DESCRIPTION OF THE TASK
Please rewrite the whole listing below as a numbered list, leaving out blank lines.

[Rows on where the targets appear]
+===+

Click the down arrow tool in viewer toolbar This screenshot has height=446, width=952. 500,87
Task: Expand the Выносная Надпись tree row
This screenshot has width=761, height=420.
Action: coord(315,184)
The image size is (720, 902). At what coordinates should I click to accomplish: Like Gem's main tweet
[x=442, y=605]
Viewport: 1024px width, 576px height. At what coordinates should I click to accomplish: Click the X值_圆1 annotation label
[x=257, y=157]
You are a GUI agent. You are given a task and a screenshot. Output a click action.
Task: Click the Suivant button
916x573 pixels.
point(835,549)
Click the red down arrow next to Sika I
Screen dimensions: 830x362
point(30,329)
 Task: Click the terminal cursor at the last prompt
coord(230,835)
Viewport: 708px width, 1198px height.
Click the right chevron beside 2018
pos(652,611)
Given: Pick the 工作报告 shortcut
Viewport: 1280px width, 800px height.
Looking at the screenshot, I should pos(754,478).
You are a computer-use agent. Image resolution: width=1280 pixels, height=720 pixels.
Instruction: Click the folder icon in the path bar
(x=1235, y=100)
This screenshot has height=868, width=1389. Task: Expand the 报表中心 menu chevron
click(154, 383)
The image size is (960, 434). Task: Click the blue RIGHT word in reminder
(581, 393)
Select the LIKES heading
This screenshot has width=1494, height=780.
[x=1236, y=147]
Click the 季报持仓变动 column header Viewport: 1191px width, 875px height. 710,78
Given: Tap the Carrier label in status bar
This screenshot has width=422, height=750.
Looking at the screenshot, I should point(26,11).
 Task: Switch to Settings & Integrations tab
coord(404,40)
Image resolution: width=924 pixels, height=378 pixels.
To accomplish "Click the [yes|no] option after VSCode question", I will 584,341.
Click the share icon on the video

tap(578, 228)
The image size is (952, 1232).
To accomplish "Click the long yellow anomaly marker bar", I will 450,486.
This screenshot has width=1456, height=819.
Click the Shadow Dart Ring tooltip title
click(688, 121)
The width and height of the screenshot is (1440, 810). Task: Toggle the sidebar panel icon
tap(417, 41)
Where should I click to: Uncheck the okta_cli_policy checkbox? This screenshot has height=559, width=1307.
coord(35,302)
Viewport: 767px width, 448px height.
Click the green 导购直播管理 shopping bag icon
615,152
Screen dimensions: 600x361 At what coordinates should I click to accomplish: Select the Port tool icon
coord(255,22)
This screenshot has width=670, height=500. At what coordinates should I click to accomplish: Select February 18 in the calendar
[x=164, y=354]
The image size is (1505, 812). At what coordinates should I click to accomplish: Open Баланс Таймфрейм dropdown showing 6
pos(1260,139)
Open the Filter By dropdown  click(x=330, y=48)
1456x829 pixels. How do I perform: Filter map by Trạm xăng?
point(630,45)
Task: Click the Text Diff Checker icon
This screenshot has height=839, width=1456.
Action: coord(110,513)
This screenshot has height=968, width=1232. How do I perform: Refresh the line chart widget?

+===+

CORRECT RESULT
1. Click the down arrow tool in viewer toolbar This screenshot has height=446, width=952. 500,87
2. Task: Expand the Выносная Надпись tree row
3. This screenshot has width=761, height=420.
4. Action: coord(315,184)
5. The image size is (720, 902). At what coordinates should I click to accomplish: Like Gem's main tweet
6. [x=442, y=605]
7. Viewport: 1024px width, 576px height. At what coordinates should I click to accomplish: Click the X值_圆1 annotation label
8. [x=257, y=157]
9. You are a GUI agent. You are given a task and a screenshot. Output a click action.
10. Task: Click the Suivant button
11. 916x573 pixels.
12. point(835,549)
13. Click the red down arrow next to Sika I
14. Screen dimensions: 830x362
15. point(30,329)
16.  Task: Click the terminal cursor at the last prompt
17. coord(230,835)
18. Viewport: 708px width, 1198px height.
19. Click the right chevron beside 2018
20. pos(652,611)
21. Given: Pick the 工作报告 shortcut
22. Viewport: 1280px width, 800px height.
23. Looking at the screenshot, I should pos(754,478).
24. You are a computer-use agent. Image resolution: width=1280 pixels, height=720 pixels.
25. Instruction: Click the folder icon in the path bar
26. (x=1235, y=100)
27. This screenshot has height=868, width=1389. Task: Expand the 报表中心 menu chevron
28. click(154, 383)
29. The image size is (960, 434). Task: Click the blue RIGHT word in reminder
30. (581, 393)
31. Select the LIKES heading
32. This screenshot has width=1494, height=780.
33. [x=1236, y=147]
34. Click the 季报持仓变动 column header Viewport: 1191px width, 875px height. 710,78
35. Given: Tap the Carrier label in status bar
36. This screenshot has width=422, height=750.
37. Looking at the screenshot, I should point(26,11).
38.  Task: Switch to Settings & Integrations tab
39. coord(404,40)
40. Image resolution: width=924 pixels, height=378 pixels.
41. To accomplish "Click the [yes|no] option after VSCode question", I will 584,341.
42. Click the share icon on the video
43. tap(578, 228)
44. The image size is (952, 1232).
45. To accomplish "Click the long yellow anomaly marker bar", I will 450,486.
46. This screenshot has width=1456, height=819.
47. Click the Shadow Dart Ring tooltip title
48. click(688, 121)
49. The width and height of the screenshot is (1440, 810). Task: Toggle the sidebar panel icon
50. tap(417, 41)
51. Where should I click to: Uncheck the okta_cli_policy checkbox? This screenshot has height=559, width=1307.
52. coord(35,302)
53. Viewport: 767px width, 448px height.
54. Click the green 导购直播管理 shopping bag icon
55. 615,152
56. Screen dimensions: 600x361 At what coordinates should I click to accomplish: Select the Port tool icon
57. coord(255,22)
58. This screenshot has width=670, height=500. At what coordinates should I click to accomplish: Select February 18 in the calendar
59. [x=164, y=354]
60. The image size is (1505, 812). At what coordinates should I click to accomplish: Open Баланс Таймфрейм dropdown showing 6
61. pos(1260,139)
62. Open the Filter By dropdown  click(x=330, y=48)
63. 1456x829 pixels. How do I perform: Filter map by Trạm xăng?
64. point(630,45)
65. Task: Click the Text Diff Checker icon
66. This screenshot has height=839, width=1456.
67. Action: coord(110,513)
68. This screenshot has height=968, width=1232. How do I perform: Refresh the line chart widget?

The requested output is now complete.